WORK TASK: Make an exact copy of all the entries below, with the pictures left out.
RECORDS FOR THIS TASK START
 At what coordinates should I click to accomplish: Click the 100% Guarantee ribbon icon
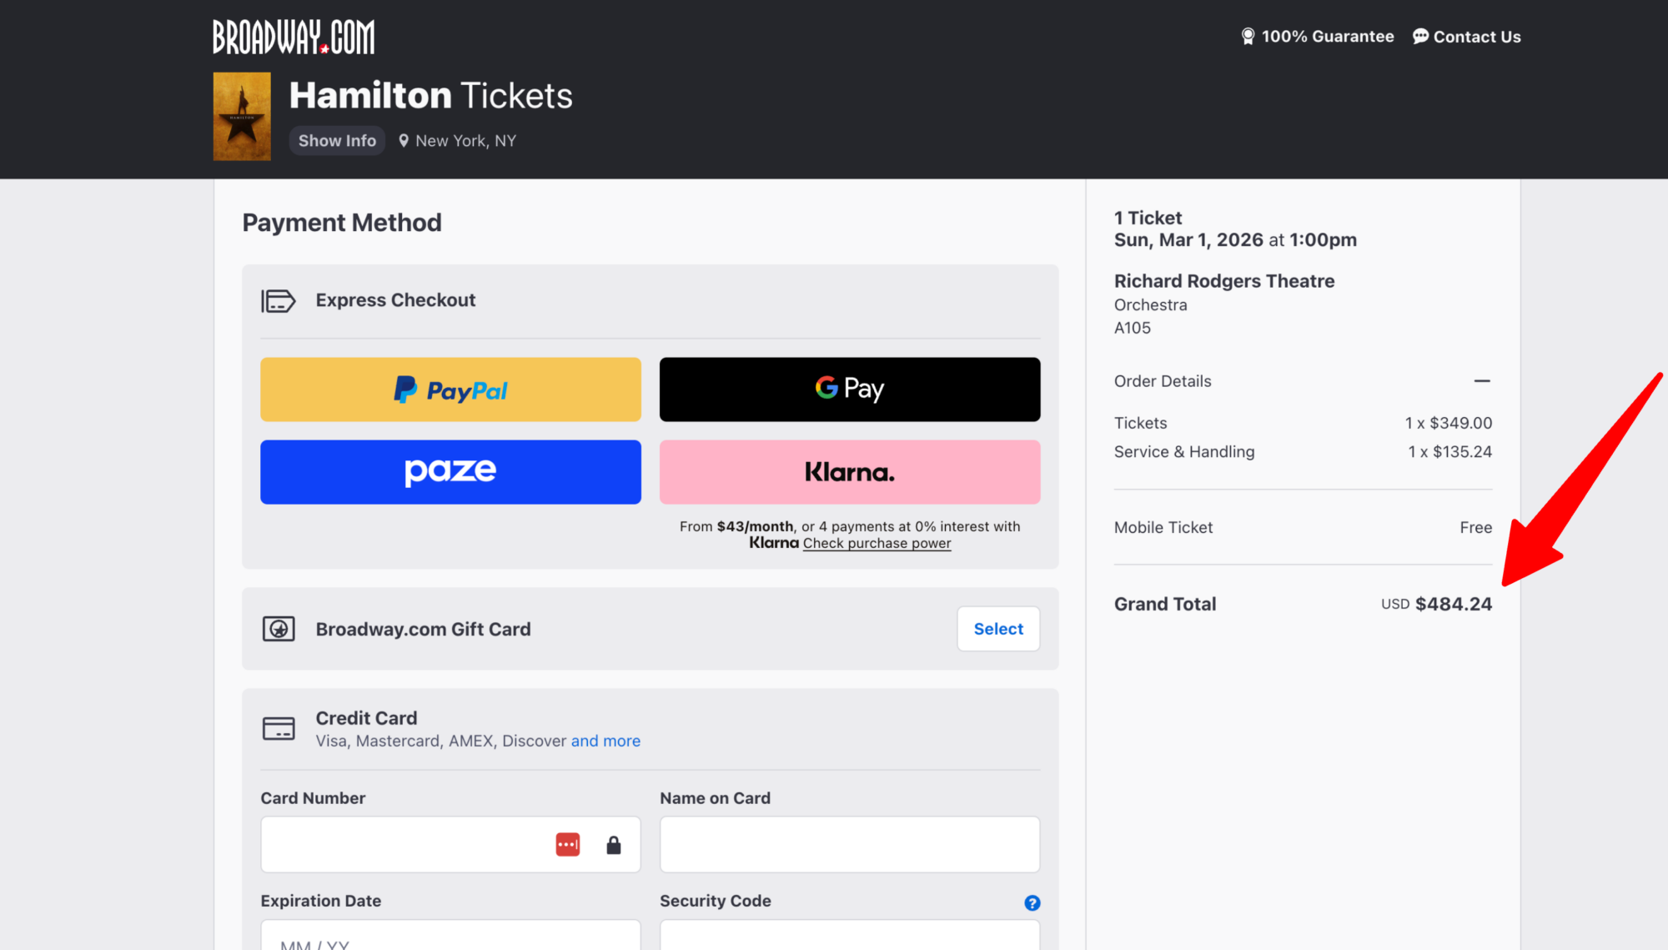(1248, 37)
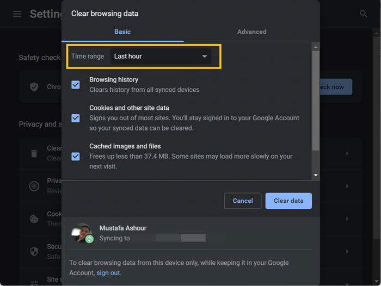Click the cookie icon in settings list
Image resolution: width=381 pixels, height=286 pixels.
pyautogui.click(x=34, y=219)
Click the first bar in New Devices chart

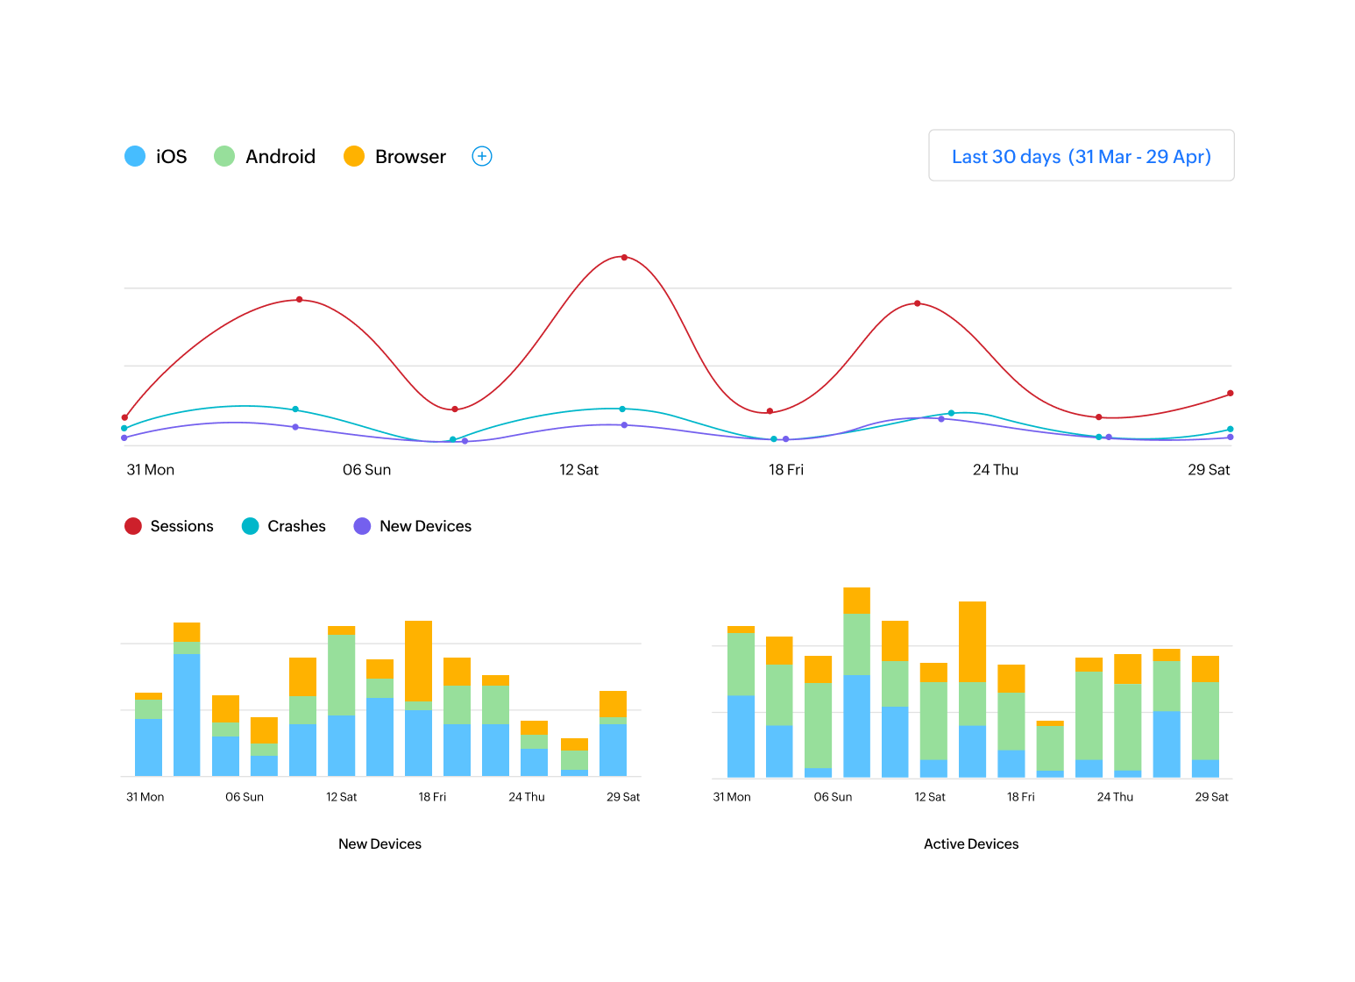pos(148,735)
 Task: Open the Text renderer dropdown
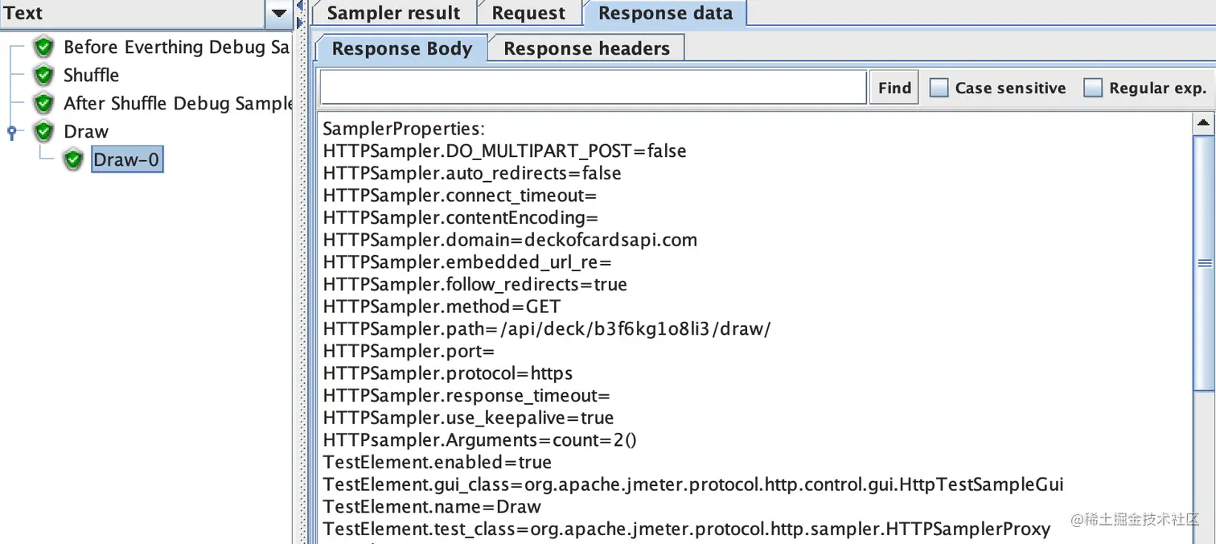pos(278,14)
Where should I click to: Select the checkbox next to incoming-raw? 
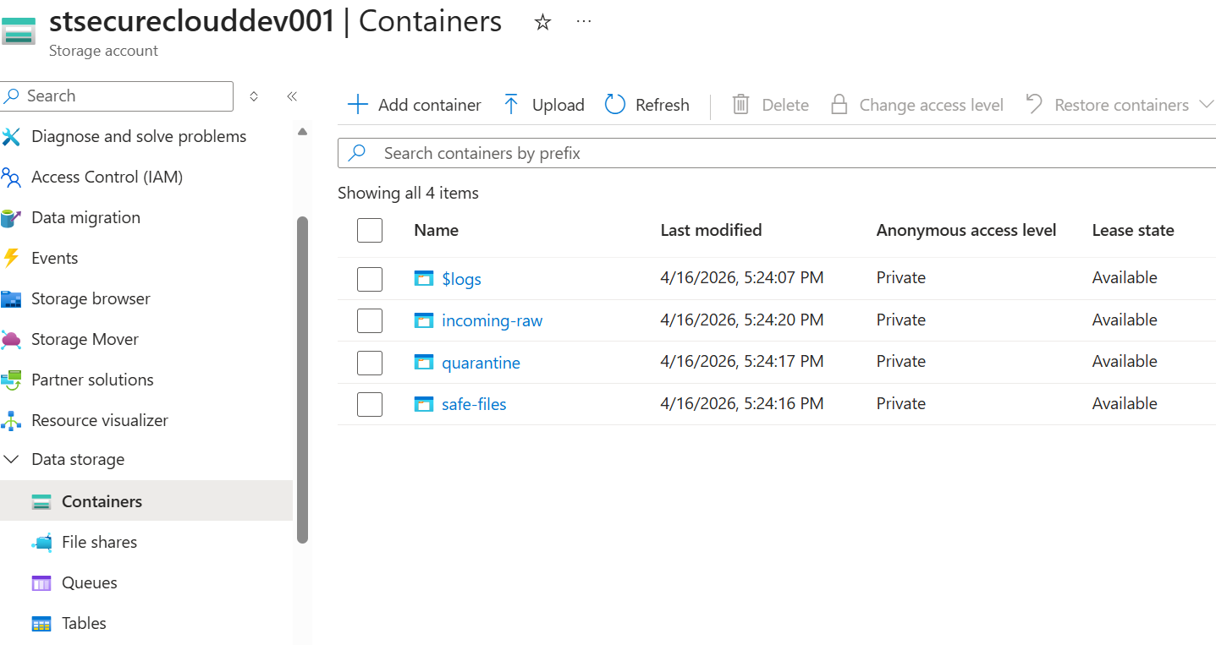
RECORDS FOR THIS TASK END
SOLUTION FOR THIS TASK:
 At what coordinates should I click to accomplish: Click the 100% Guarantee ribbon icon
(1248, 37)
Click the cookie icon in settings list
Image resolution: width=381 pixels, height=286 pixels.
pyautogui.click(x=34, y=219)
Click the first bar in New Devices chart

pos(148,735)
 Task: Open the Text renderer dropdown
pos(278,14)
Where should I click to: Select the checkbox next to incoming-raw? 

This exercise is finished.